DATA TO USE

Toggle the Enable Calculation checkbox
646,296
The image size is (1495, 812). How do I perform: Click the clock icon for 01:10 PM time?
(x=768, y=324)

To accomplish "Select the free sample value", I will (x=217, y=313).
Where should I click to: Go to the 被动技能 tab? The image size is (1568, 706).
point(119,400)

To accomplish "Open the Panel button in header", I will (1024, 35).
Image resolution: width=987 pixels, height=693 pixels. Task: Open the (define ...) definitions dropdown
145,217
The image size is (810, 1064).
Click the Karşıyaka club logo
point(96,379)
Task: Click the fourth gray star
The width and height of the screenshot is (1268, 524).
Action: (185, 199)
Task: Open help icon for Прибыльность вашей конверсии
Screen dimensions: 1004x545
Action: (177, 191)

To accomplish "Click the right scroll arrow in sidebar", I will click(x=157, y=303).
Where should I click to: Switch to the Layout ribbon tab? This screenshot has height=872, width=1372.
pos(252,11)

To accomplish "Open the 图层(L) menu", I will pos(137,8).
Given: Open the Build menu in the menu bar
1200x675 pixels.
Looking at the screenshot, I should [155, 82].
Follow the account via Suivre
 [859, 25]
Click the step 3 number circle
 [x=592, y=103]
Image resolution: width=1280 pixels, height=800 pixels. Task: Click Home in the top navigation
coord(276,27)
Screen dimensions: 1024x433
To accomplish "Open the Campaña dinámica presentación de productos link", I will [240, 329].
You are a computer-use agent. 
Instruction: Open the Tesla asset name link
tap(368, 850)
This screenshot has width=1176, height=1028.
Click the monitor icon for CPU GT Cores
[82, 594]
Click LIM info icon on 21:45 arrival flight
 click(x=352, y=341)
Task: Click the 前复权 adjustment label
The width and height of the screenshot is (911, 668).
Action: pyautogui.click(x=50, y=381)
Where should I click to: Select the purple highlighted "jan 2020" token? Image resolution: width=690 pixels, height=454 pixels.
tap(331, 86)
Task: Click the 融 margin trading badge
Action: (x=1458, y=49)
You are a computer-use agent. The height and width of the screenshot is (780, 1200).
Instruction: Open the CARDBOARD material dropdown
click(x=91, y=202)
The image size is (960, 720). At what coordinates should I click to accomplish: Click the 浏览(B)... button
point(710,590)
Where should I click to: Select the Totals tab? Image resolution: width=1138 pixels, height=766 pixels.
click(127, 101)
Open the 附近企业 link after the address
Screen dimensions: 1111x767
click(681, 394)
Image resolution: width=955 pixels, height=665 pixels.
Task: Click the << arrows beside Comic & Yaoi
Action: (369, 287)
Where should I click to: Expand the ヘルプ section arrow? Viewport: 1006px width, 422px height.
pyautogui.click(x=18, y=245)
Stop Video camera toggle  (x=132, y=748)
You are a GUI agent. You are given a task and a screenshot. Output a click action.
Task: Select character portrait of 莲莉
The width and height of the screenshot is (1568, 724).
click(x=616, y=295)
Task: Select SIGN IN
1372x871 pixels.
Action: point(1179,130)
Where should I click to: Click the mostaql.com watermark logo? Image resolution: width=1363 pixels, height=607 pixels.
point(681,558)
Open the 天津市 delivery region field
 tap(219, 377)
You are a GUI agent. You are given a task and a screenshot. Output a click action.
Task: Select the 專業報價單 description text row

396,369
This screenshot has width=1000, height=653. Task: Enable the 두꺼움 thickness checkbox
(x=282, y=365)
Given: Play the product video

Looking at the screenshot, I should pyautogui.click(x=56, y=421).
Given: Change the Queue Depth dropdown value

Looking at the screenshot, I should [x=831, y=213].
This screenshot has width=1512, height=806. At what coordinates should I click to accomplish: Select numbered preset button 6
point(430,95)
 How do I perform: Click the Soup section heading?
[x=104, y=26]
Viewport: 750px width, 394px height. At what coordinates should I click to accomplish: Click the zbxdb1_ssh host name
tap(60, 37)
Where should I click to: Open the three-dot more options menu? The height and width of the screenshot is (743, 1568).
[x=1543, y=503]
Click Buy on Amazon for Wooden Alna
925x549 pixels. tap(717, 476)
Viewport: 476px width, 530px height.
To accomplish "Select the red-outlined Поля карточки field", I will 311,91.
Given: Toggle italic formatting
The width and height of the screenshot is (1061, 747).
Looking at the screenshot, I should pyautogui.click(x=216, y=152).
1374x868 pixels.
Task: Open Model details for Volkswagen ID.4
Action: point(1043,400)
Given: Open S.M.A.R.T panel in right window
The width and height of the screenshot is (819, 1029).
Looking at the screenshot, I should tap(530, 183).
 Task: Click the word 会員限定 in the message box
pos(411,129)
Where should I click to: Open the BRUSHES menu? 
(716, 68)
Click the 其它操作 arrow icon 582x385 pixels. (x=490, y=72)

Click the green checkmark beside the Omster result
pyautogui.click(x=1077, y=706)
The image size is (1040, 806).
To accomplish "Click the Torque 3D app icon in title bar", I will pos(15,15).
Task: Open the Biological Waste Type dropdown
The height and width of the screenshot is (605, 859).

EXERCISE DESCRIPTION
Extract the complete listing above, reproducing each line exactly.

WRITTEN ANSWER
Toggle the Enable Calculation checkbox
646,296
The image size is (1495, 812). How do I perform: Click the clock icon for 01:10 PM time?
(x=768, y=324)

To accomplish "Select the free sample value", I will (x=217, y=313).
Where should I click to: Go to the 被动技能 tab? The image size is (1568, 706).
point(119,400)

To accomplish "Open the Panel button in header", I will (1024, 35).
Image resolution: width=987 pixels, height=693 pixels. Task: Open the (define ...) definitions dropdown
145,217
The image size is (810, 1064).
Click the Karşıyaka club logo
point(96,379)
Task: Click the fourth gray star
The width and height of the screenshot is (1268, 524).
Action: (185, 199)
Task: Open help icon for Прибыльность вашей конверсии
Screen dimensions: 1004x545
Action: (177, 191)

To accomplish "Click the right scroll arrow in sidebar", I will click(x=157, y=303).
Where should I click to: Switch to the Layout ribbon tab? This screenshot has height=872, width=1372.
pos(252,11)

To accomplish "Open the 图层(L) menu", I will pos(137,8).
Given: Open the Build menu in the menu bar
1200x675 pixels.
Looking at the screenshot, I should [155, 82].
Follow the account via Suivre
 [859, 25]
Click the step 3 number circle
 [x=592, y=103]
Image resolution: width=1280 pixels, height=800 pixels. Task: Click Home in the top navigation
coord(276,27)
Screen dimensions: 1024x433
To accomplish "Open the Campaña dinámica presentación de productos link", I will [240, 329].
You are a computer-use agent. 
Instruction: Open the Tesla asset name link
tap(368, 850)
This screenshot has width=1176, height=1028.
Click the monitor icon for CPU GT Cores
[82, 594]
Click LIM info icon on 21:45 arrival flight
 click(x=352, y=341)
Task: Click the 前复权 adjustment label
The width and height of the screenshot is (911, 668).
Action: pyautogui.click(x=50, y=381)
Where should I click to: Select the purple highlighted "jan 2020" token? Image resolution: width=690 pixels, height=454 pixels.
tap(331, 86)
Task: Click the 融 margin trading badge
Action: (x=1458, y=49)
You are a computer-use agent. The height and width of the screenshot is (780, 1200).
Instruction: Open the CARDBOARD material dropdown
click(x=91, y=202)
The image size is (960, 720). At what coordinates should I click to accomplish: Click the 浏览(B)... button
point(710,590)
Where should I click to: Select the Totals tab? Image resolution: width=1138 pixels, height=766 pixels.
click(127, 101)
Open the 附近企业 link after the address
Screen dimensions: 1111x767
click(681, 394)
Image resolution: width=955 pixels, height=665 pixels.
Task: Click the << arrows beside Comic & Yaoi
Action: (369, 287)
Where should I click to: Expand the ヘルプ section arrow? Viewport: 1006px width, 422px height.
pyautogui.click(x=18, y=245)
Stop Video camera toggle  (x=132, y=748)
You are a GUI agent. You are given a task and a screenshot. Output a click action.
Task: Select character portrait of 莲莉
The width and height of the screenshot is (1568, 724).
click(x=616, y=295)
Task: Select SIGN IN
1372x871 pixels.
Action: point(1179,130)
Where should I click to: Click the mostaql.com watermark logo? Image resolution: width=1363 pixels, height=607 pixels.
point(681,558)
Open the 天津市 delivery region field
 tap(219, 377)
You are a GUI agent. You are given a task and a screenshot. Output a click action.
Task: Select the 專業報價單 description text row

396,369
This screenshot has width=1000, height=653. Task: Enable the 두꺼움 thickness checkbox
(x=282, y=365)
Given: Play the product video

Looking at the screenshot, I should pyautogui.click(x=56, y=421).
Given: Change the Queue Depth dropdown value

Looking at the screenshot, I should [x=831, y=213].
This screenshot has width=1512, height=806. At what coordinates should I click to accomplish: Select numbered preset button 6
point(430,95)
 How do I perform: Click the Soup section heading?
[x=104, y=26]
Viewport: 750px width, 394px height. At what coordinates should I click to accomplish: Click the zbxdb1_ssh host name
tap(60, 37)
Where should I click to: Open the three-dot more options menu? The height and width of the screenshot is (743, 1568).
[x=1543, y=503]
Click Buy on Amazon for Wooden Alna
925x549 pixels. tap(717, 476)
Viewport: 476px width, 530px height.
To accomplish "Select the red-outlined Поля карточки field", I will 311,91.
Given: Toggle italic formatting
The width and height of the screenshot is (1061, 747).
Looking at the screenshot, I should pyautogui.click(x=216, y=152).
1374x868 pixels.
Task: Open Model details for Volkswagen ID.4
Action: point(1043,400)
Given: Open S.M.A.R.T panel in right window
The width and height of the screenshot is (819, 1029).
Looking at the screenshot, I should tap(530, 183).
 Task: Click the word 会員限定 in the message box
pos(411,129)
Where should I click to: Open the BRUSHES menu? 
(716, 68)
Click the 其它操作 arrow icon 582x385 pixels. (x=490, y=72)

Click the green checkmark beside the Omster result
pyautogui.click(x=1077, y=706)
The image size is (1040, 806).
To accomplish "Click the Torque 3D app icon in title bar", I will pos(15,15).
Task: Open the Biological Waste Type dropdown
The height and width of the screenshot is (605, 859).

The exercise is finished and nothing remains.